#### Available data ####

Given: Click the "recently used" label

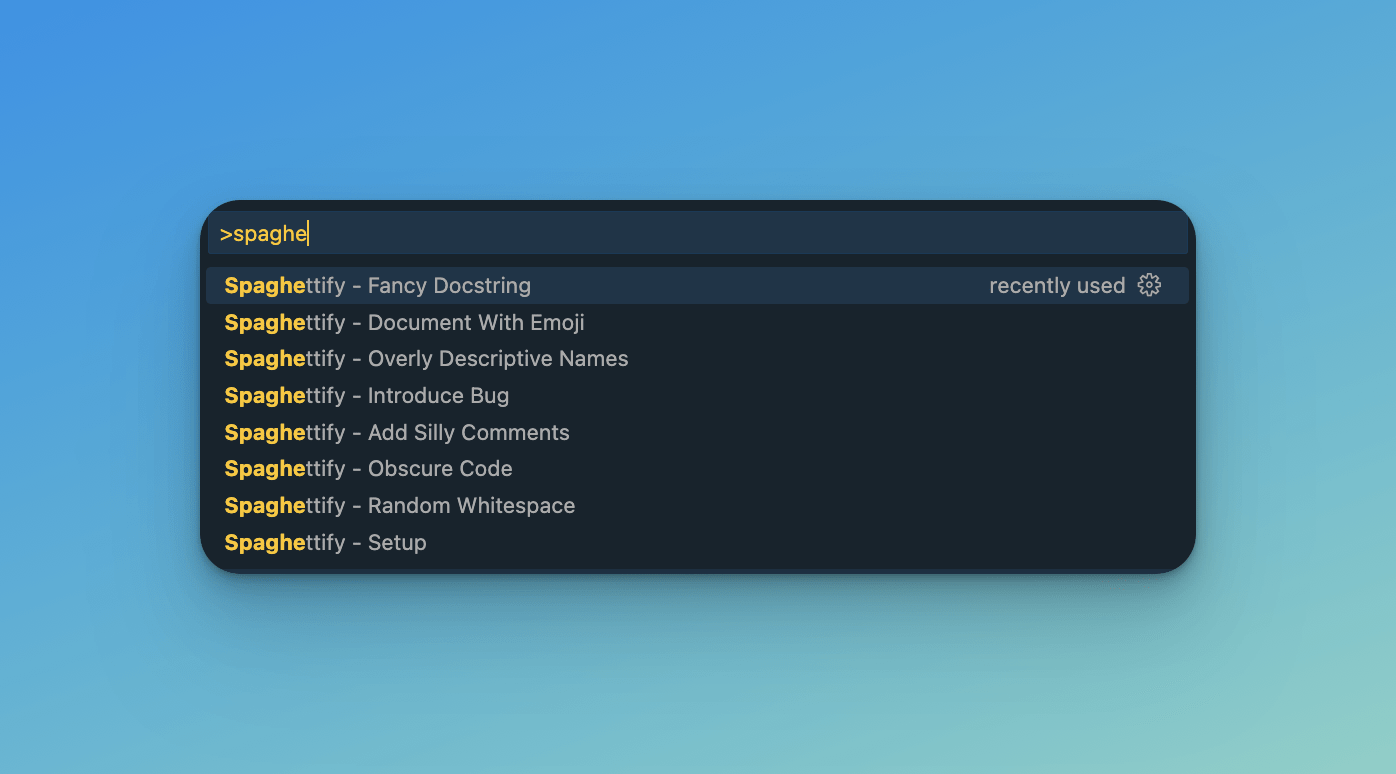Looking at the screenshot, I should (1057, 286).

####
#### Available data ####

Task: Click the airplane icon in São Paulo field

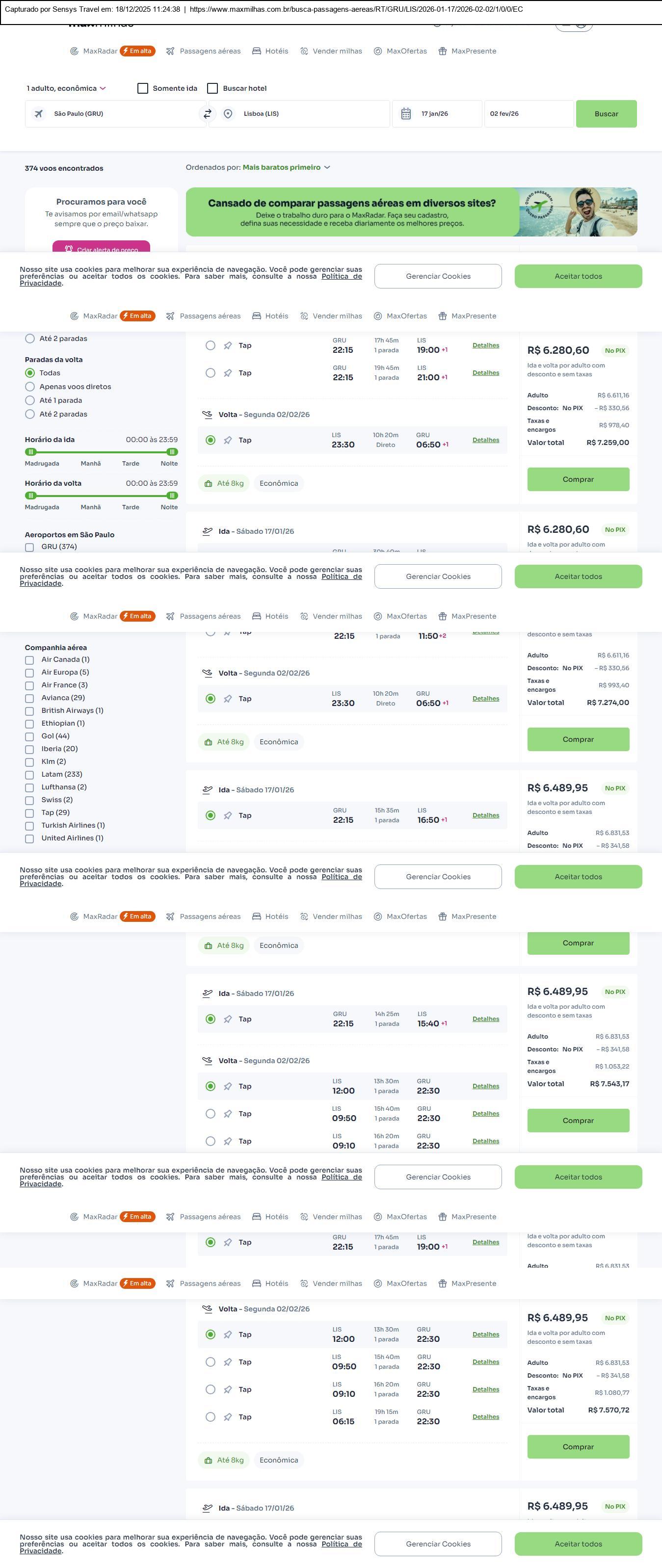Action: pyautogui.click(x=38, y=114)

####
#### Available data ####

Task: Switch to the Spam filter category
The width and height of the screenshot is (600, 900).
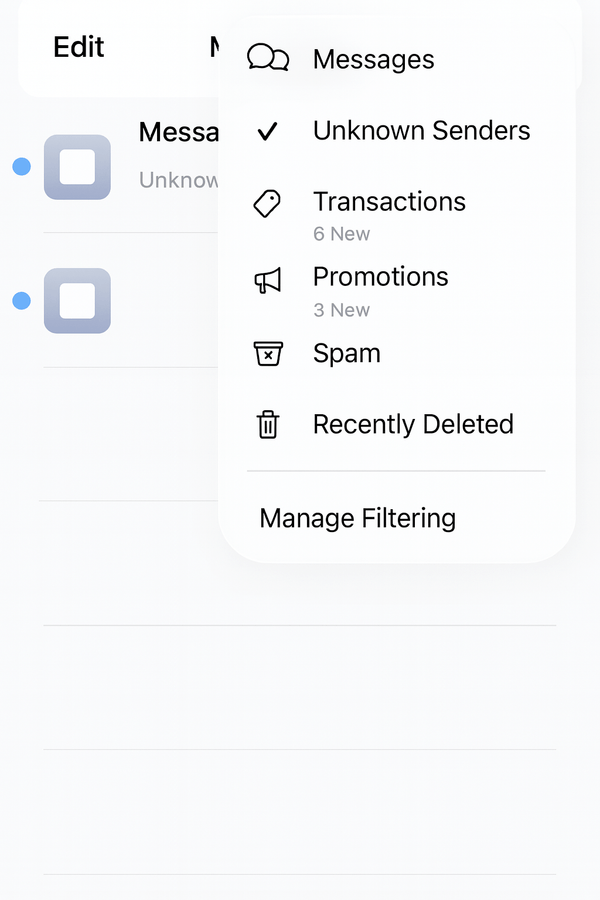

####

What you should do: With the first line being the one containing "Task: Switch to the Spam filter category" and the last line the one containing "The width and", transcribe exactly the lines above that fall in that range.

Finished task:
Task: Switch to the Spam filter category
The width and height of the screenshot is (600, 900).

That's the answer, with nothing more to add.